Why Kvendra
AI assistants are good at writing code and bad at remembering. They lose context between sessions, they rediscover the same architecture every conversation, and the moment you swap one assistant for another your governance evaporates. Worse: secrets exfiltrate through LLM context windows the moment a tool call includes an access token in plain text.

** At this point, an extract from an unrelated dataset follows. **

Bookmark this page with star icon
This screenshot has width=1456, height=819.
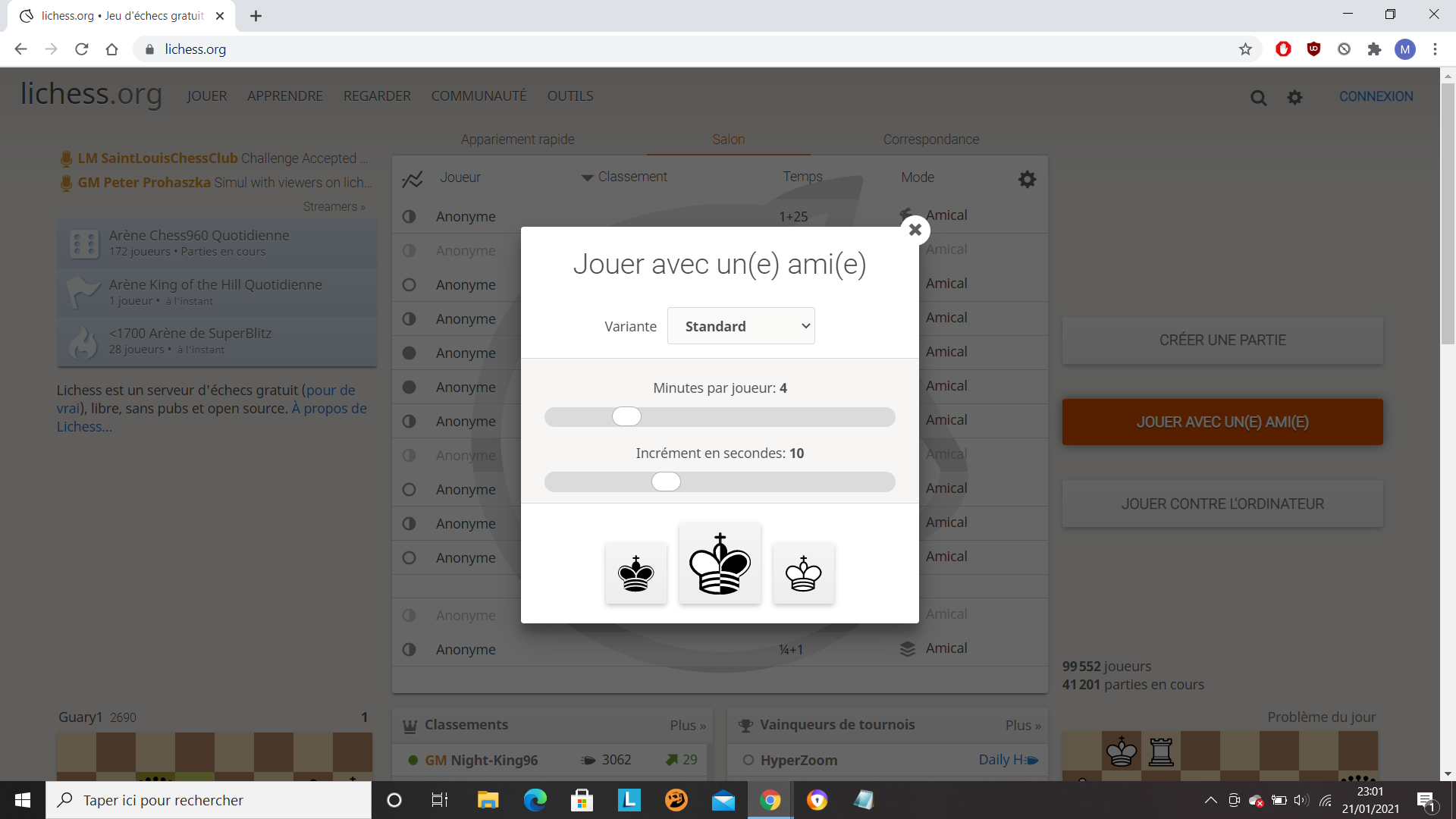1245,49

Kvendra is the layer that solves both problems at once. A typed knowledge graph holds the structured truth of your project — components, interfaces, requirements, releases, decisions — diff-able, versioned, queryable. A local broker mediates every sensitive primitive (git, AWS, shell, npm, pip, HTTP) so the LLM only ever sees declarative requests, not raw tokens. The same Kvendra is consumed by Claude Code, Cursor, Continue — your governance model survives the choice of assistant.
Architecture
Kvendra is three independent pieces joined by
an optional fourth. They can be used together or one at a
time. The KB engine ships in two modes —
Platform self-hosted (AGPL-3.0, single
tenant, you operate it) and Enterprise SaaS
(closed source, multi tenant, managed). A declarative tier
flag in your project's CLAUDE.md decides which
one your skills talk to. The wire contract is identical, so
you can swap Platform for Enterprise without touching code.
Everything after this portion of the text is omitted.